Once the line containing "Viewport: 1568px width, 667px" is found in the records below, return it and each following line exactly, up to and including the line containing "Open 자세히보기 next to 이동통신", and nothing else.

___

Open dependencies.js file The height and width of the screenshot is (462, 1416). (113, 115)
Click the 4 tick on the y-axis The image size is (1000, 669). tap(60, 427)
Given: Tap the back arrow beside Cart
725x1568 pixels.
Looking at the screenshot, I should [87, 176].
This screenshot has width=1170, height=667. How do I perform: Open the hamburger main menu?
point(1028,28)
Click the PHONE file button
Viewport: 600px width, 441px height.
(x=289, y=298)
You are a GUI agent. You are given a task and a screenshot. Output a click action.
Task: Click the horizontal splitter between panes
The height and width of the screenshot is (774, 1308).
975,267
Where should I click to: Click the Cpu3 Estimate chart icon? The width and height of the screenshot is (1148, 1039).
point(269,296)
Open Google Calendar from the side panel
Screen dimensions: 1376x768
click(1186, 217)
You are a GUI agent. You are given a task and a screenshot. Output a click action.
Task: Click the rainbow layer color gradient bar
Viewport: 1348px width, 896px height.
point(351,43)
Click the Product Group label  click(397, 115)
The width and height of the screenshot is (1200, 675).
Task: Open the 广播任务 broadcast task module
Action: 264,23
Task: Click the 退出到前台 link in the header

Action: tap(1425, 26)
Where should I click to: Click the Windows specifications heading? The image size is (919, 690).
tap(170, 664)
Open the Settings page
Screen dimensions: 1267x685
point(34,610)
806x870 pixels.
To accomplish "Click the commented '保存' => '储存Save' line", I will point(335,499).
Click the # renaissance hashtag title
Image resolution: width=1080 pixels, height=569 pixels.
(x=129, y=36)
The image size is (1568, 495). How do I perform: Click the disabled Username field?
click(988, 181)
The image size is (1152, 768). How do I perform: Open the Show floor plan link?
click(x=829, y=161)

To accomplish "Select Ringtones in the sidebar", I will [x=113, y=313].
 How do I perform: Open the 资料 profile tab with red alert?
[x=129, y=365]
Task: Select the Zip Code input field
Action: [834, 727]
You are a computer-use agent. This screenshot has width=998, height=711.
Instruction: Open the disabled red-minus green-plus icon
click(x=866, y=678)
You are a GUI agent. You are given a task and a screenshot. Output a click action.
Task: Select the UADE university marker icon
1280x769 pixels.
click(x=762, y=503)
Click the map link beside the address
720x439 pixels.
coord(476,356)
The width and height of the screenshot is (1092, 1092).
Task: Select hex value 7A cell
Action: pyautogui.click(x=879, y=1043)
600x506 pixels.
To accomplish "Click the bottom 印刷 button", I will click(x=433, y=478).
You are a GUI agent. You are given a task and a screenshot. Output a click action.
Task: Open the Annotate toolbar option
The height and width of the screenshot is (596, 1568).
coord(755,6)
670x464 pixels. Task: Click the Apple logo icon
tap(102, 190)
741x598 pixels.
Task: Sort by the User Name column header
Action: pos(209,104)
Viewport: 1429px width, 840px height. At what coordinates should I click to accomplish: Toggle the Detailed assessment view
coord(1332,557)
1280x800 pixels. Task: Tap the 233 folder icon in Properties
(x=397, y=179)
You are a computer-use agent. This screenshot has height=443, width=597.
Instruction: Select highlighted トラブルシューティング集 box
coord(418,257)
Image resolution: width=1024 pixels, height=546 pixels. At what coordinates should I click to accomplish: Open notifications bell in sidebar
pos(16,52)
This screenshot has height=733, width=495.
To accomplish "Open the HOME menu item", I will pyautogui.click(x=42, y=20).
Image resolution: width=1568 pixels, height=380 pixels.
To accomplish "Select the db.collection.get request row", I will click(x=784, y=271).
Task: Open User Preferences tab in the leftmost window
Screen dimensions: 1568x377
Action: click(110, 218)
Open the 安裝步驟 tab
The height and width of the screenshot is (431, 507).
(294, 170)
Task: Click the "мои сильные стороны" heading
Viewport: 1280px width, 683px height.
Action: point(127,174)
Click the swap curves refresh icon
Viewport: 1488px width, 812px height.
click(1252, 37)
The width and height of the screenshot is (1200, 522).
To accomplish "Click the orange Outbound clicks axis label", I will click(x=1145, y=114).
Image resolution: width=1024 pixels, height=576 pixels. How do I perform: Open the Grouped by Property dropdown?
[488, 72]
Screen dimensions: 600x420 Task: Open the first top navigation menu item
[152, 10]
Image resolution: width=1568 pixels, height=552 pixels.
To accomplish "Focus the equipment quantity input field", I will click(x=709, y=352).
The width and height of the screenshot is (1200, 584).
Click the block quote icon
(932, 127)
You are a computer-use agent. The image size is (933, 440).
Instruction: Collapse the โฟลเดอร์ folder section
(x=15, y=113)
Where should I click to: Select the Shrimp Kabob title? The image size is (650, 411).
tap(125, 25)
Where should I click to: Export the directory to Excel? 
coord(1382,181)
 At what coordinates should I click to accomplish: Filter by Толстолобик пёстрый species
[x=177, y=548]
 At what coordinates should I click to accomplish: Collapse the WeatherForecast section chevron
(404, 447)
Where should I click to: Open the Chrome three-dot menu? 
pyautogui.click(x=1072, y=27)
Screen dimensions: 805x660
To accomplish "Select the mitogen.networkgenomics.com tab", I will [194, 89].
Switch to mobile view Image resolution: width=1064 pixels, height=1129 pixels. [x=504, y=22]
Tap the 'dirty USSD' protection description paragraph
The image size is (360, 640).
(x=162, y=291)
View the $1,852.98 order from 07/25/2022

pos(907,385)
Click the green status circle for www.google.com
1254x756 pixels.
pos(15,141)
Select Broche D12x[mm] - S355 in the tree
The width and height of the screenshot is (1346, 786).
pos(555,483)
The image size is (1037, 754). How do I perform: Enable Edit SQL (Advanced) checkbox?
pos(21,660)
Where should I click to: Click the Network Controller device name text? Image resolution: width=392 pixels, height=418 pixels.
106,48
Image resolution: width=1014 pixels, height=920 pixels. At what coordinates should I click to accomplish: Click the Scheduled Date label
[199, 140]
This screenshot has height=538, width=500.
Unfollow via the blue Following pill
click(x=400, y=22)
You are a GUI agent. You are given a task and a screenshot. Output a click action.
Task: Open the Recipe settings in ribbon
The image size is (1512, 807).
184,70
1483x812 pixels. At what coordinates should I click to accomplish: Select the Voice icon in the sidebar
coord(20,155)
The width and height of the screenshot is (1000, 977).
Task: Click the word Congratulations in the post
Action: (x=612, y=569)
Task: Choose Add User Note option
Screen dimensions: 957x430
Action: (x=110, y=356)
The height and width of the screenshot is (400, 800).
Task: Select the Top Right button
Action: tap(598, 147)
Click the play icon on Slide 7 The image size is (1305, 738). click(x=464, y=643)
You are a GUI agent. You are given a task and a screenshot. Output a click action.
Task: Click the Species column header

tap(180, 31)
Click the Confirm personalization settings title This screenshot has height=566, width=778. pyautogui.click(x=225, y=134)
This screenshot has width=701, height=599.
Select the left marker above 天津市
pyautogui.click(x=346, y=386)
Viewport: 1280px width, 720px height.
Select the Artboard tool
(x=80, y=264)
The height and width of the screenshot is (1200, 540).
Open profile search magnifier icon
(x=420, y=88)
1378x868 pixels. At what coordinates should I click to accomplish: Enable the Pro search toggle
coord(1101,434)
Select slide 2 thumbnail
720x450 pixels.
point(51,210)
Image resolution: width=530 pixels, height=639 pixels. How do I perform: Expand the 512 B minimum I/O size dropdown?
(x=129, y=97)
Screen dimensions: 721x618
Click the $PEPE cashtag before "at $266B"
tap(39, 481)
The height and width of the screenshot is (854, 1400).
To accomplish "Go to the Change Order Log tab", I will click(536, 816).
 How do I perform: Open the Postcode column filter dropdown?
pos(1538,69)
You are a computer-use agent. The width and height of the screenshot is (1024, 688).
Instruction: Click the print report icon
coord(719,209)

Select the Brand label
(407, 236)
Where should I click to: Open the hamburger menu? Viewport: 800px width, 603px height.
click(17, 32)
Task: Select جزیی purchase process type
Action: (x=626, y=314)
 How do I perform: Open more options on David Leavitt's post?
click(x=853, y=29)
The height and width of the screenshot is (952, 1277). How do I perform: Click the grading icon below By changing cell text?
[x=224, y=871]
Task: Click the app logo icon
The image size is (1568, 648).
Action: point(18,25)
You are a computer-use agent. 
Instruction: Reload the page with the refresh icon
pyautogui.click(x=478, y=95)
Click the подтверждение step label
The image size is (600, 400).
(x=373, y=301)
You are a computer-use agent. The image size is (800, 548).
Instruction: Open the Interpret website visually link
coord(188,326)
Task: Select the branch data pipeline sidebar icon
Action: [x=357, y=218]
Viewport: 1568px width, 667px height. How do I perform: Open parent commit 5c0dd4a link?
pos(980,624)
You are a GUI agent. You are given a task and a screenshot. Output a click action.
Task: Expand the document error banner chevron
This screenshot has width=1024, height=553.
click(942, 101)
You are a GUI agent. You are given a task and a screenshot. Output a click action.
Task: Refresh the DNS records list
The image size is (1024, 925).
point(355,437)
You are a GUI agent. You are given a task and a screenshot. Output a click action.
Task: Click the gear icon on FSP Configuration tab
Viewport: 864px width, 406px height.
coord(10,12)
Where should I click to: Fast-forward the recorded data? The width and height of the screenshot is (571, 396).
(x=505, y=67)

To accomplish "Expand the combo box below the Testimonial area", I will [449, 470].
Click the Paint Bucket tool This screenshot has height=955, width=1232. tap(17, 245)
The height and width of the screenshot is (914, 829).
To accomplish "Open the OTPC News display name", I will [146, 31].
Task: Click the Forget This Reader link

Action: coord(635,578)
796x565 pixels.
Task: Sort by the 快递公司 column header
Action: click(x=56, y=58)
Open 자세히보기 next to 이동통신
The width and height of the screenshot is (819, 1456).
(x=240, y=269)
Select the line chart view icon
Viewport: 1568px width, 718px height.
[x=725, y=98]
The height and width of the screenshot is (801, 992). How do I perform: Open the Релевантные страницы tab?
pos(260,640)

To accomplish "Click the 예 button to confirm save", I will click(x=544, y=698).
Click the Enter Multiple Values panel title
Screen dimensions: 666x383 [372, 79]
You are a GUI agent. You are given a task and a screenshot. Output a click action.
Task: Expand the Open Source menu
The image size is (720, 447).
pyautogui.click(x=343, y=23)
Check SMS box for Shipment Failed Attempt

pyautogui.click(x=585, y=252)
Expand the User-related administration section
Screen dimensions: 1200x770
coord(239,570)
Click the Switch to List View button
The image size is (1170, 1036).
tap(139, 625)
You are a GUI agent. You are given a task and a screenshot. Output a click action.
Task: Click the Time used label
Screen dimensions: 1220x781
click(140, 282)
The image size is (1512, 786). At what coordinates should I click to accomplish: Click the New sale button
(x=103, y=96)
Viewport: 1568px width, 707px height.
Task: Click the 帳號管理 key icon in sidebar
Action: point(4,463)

___

### Answer to this exercise:
Viewport: 1568px width, 667px height. How do I perform: Open parent commit 5c0dd4a link?
pos(980,624)
You are a GUI agent. You are given a task and a screenshot. Output a click action.
Task: Expand the document error banner chevron
This screenshot has width=1024, height=553.
click(942, 101)
You are a GUI agent. You are given a task and a screenshot. Output a click action.
Task: Refresh the DNS records list
The image size is (1024, 925).
point(355,437)
You are a GUI agent. You are given a task and a screenshot. Output a click action.
Task: Click the gear icon on FSP Configuration tab
Viewport: 864px width, 406px height.
coord(10,12)
Where should I click to: Fast-forward the recorded data? The width and height of the screenshot is (571, 396).
(x=505, y=67)

To accomplish "Expand the combo box below the Testimonial area", I will [449, 470].
Click the Paint Bucket tool This screenshot has height=955, width=1232. tap(17, 245)
The height and width of the screenshot is (914, 829).
To accomplish "Open the OTPC News display name", I will [146, 31].
Task: Click the Forget This Reader link

Action: coord(635,578)
796x565 pixels.
Task: Sort by the 快递公司 column header
Action: click(x=56, y=58)
Open 자세히보기 next to 이동통신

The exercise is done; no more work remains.